Dentro il Carducci: «Mano tesa al sindaco, ma vuole annientarci»

La sede contesa Viaggio nei palazzi di viale Cavallotti. Forgione: «Qui non entri il Calcio Como, ma la cultura». E i lucchetti piazzati dal Comune in realtà sono “fittizi”

Como

Da fuori il palazzo “vietato” all’Associazione Carducci, dopo che il Tribunale di Como ha annullato la sentenza di primo grado che dava ragione all’associazione, sembra blindato. Catene e lucchetti nuovi di pacca al cancello e sulle porte. Eppure, nonostante ciò, dentro le aule di quell’ala da cui il sindaco vuole sfrattare il Carducci ci siamo entrati. In compagnia della presidente dell’associazione culturale, Maria Cristina Forgione. Perché i due palazzi, quello “vietato” e quello “accessibile”, comunicano tra di loro. E quei lucchetti all’esterno hanno un retrogusto di fittizio.

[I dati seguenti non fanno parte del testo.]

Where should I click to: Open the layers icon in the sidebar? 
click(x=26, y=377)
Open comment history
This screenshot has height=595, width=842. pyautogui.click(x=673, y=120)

A margine della conferenza stampa per annunciare una stagione di corsi, eventi, iniziative mai così affollata di progetti, l’avvocato che guida il Carducci ci ha accompagnati tra le aule dell’ex Magistrali trasformate in stanze per i corsi rivolti ai comaschi. Al civico 7, quello dove Palazzo Cernezzi non ha potuto mettere lucchetti perché pacificamente - almeno in parte - in uso allo storico sodalizio (il Carducci esiste da oltre 120 anni), il primo piano è un tuffo costante tra passato e presente. Sulle porte delle aule nomi di personalità comasche come Antonio Sant’Elia, Carla Badiali, Carla Prina, Massimo Clerici, Manlio Rho, Clotilde Cavalleri ognuna dedicata a una funzione particolare: l’aula per organizzare le mostre, per l’incisione, per l’acquerello, per la scultura e per la pittura (piena di cavalletti da disegno e un paio di quadri), per le riunioni e la pausa pranzo.

Tutte queste stanze torneranno a riempirsi di comaschi, a partire dal prossimo settembre. C’è poi la biblioteca con una quantità di meravigliosi libri antichi.

Il progetto Conservatorio

Ma basta passare una porta di vetri, ed eccoci come per magia nell’edificio proibito. Nel luogo dove il Conservatorio dovrà entrare, anche grazie ai fondi che consentono interventi di risistemazione dell’edificio.

«Ho più volte detto al sindaco - afferma Maria Cristina Forgione - che il Conservatorio deve entrare, ma ho chiesto di lasciarci il Museo Casartelli e di studiare insieme una visione per le altre stanze, affinché non vengano Politeamizzate». O per evitare «che entri il Calcio Como. Che sicuramente fa tante cose buone per la città, ma questa è la casa della cultura e della socialità legata alla cultura».

All’ultimo piano della palazzina “lucchettata” ci sono altre aule: «Ma qui sarebbe bello studiare qualcosa con il Comune. Io l’ho detto davanti al giudice e il giudice - ricostruisce la presidente del Carducci - ha chiesto se ci fosse questa disponibilità di dialogo. Il dirigente Chiarion allora è uscito dall’aula, ha parlato con il sindaco, è tornato e ha detto: “Non accettiamo”. Il giudice ha chiesto: “Ma voi cosa volete? Volete annientare l’associazione?”. La risposta è stata: “sì”».

La manutenzione

Una cosa va detto: per essere un palazzo formalmente abbandonato da anni (associazione Carducci a parte) non è in rovina, anche se lavori ne vanno fatti: «Noi ogni anno investiamo tra i 15 e i 20mila euro per la manutenzione qua dentro» garantisce ancora l’avvocato Forgione.

Che, sul finire, si lascia andare a un accostamento forte: «Solo al tempo del fascismo l’Associazione Carducci ha dovuto lasciare il suo palazzo. Poi, alla fine della guerra, il Comitato di Liberazione Nazionale ci restituì la nostra sede. Quindi credo che se anche qualcuno ci toglierà questi spazi, qualcun altro ce li restituirà».